Maintaining a consistent POV throughout a piece is incredibly important. Not only does it keep the story flowing as a whole, but it also serves to connect us to the protagonist and, in some instances, minor characters as the author sees fit. In this post, I’ll discuss how to maintain correctly consistent POV (including internal dialogue) when writing about your protagonist. My post on Monday will continue the discussion and address how to ensure you write POV correctly when introducing new, minor characters into the narrative.

There are four major types of POV:

  • First Person
  • Third Person Limited
  • Third Person Omniscient
  • Second Person

The first two on this list are the most commonly used, and for good reason. Both First Person and Third Person Limited are used in the narrative to give us a closer view of a protagonist’s thoughts, discoveries, and emotions. This draws the reader in to root for the character – to feel their pain, share their joys, sit on the edge of their seats in nail-biting anticipation for the next turn in the protagonist’s unfolding story. These are done incredibly well when consistently used in the appropriate manner.

*Third Person Omniscient and Second Person are used less frequently, and I’ll get to those in a bit.

First Person and Third Person Limited POV When Writing About Your Protagonist

First person is written in the ‘I’ voice: I stepped out into the hallway and saw him standing there. I find that when writing in the present tense, First Person POV is probably the best suited to use within the narrative (where the above sentence would be rewritten as: I step into the hallway and see him standing there. – all as if the action is currently happening to the protagonist, and where the reader may experience the same feelings of going through the story line with the character in “real time” (but narrative tense is for another post entirely).

Third Person Limited is written as though we’re hearing a story told about the character: He looked at himself in the mirror, frowning at his own appearance. This POV may seem, at first glance, a bit more difficult when it comes to connecting with the protagonist’s thoughts and emotions, but it doesn’t have to be. Just as one would do with using First Person, writing sentences such as: I wondered when I’d finally get the chance to show what I could do. – which describes what the main character is thinking (and feeling, on a subconscious level, that they have a lot to offer), Third Person Limited can be used in the same way: Cassie wondered when she’d finally get the chance to show what she could do.

It’s not irregular, either, to connect the reader to really specific thoughts your characters have within these POVs, no matter what narrative you choose. Most of the time, these specific thoughts are written as: Will I make it on time? she thought. or I forgot what that felt like, he mused. – and are most often used this way within the Third Person Limited POV. Sometimes, the “dialogue tag” (used in quotations here because this isn’t traditional dialogue, but internal dialogue, or ‘thought dialogue’, as I sometimes call it) isn’t even necessary. A character’s internal thoughts can be shown simply by writing the sentence in italics: Mary looked out the window. When is he going to be here? She felt like she would cry.

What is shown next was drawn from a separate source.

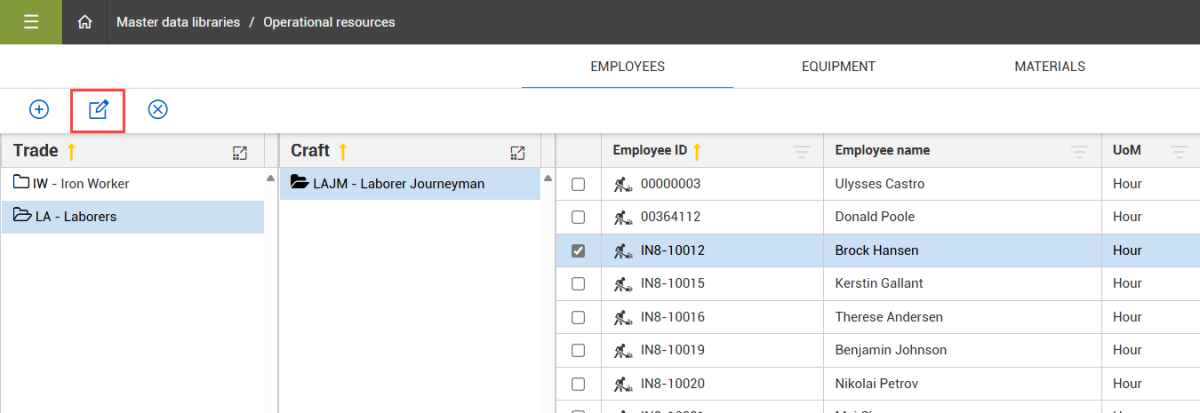Screen dimensions: 1200x413
Task: Check the box for Ulysses Castro
Action: pos(578,185)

I have seen, a time or two, authors write sentences like: “I really wish mom had told me that,” she thought to herself. This is one way to show internal dialogue that will really confuse (or irritate) your reader. Anything within quotations automatically alerts the reader to the fact that the sentence therein is dialogue, openly spoken for other characters to hear. When we then get to the “she thought to herself” portion, it takes us out of the sentence completely. What we thought was dialogue is now actually a thought, even though it’s in quotations, and we’re suddenly being told the protagonist thought this sentence instead of saying it aloud (I also have to say that “she thought to herself” is the type of redundancy I try to correct in every manuscript I edit. Unless your characters are telepathically communicating, or “thinking”, to another character, it’s obvious they’re “thinking to themselves”. There’s no need to add the “to herself”; it feels like the author has not given the reader enough credit to know what a thought is).

When writing in First Person, the above lines of internal dialogue in italics are mostly unnecessary, and serve the narrative better when written as: How strange it was, I thought, to see an empty house on Thanksgiving. (unless, of course, you prefer to always italicize thoughts, in which case this would be written as: How strange it is to see an empty house on Thanksgiving, I thought.).

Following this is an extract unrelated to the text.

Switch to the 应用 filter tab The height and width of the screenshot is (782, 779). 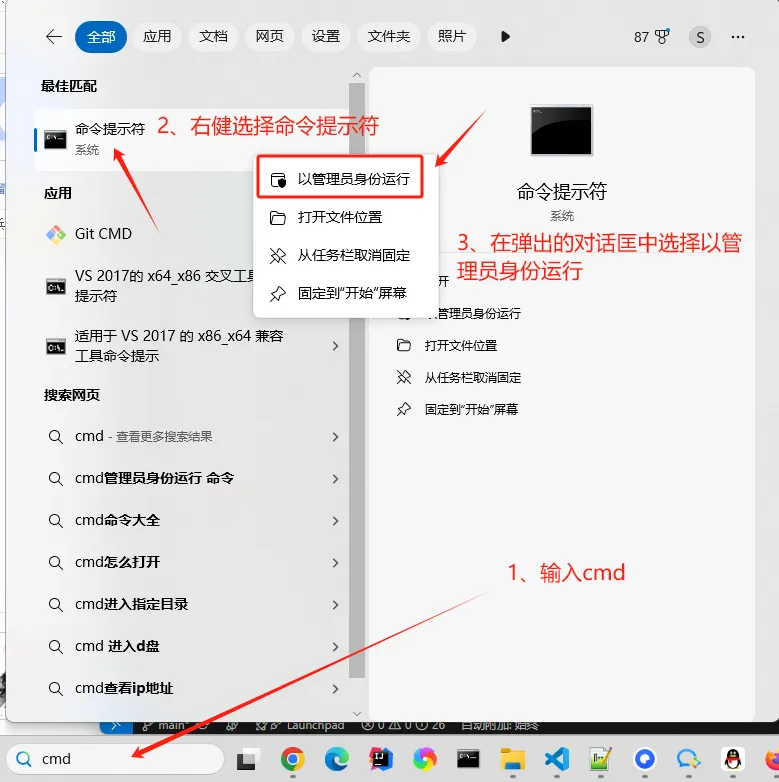tap(157, 36)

*Note that, whenever writing internal dialogue in italics, it must always be written in the present tense. Why is she staring at me right now? he thought as the conversation turned. versus Why was she staring at me right now? he thought as the conversation turned. The second example is incorrect, written in the past tense.

However, it’s completely acceptable to not use italics for internal dialogue at all, whether or not you use First Person or Third Person Limited. Most of the time, as I’ve said, First Person doesn’t use italics, but simply expresses the internal dialogue within the narrative: This was my favorite band, and I hoped I’d get to meet them after the show.

This can also be accomplished within the Third Person Limited POV to say exactly the same thing. While using italics for the internal dialogue can be done this way: This was her favorite band. I really hope I get to meet them after the show, she thought.  – it’s also acceptable to do this without the italics. This was her favorite band, and she really hoped she’d get to meet them after the show. My personal opinion is that writing the thoughts and emotions into the narrative within Third Person Limited draws the reader even closer to the protagonist, while showing thoughts in italics draws the reader out of the story and blatantly says, “The character is thinking now. Just thought you should know.”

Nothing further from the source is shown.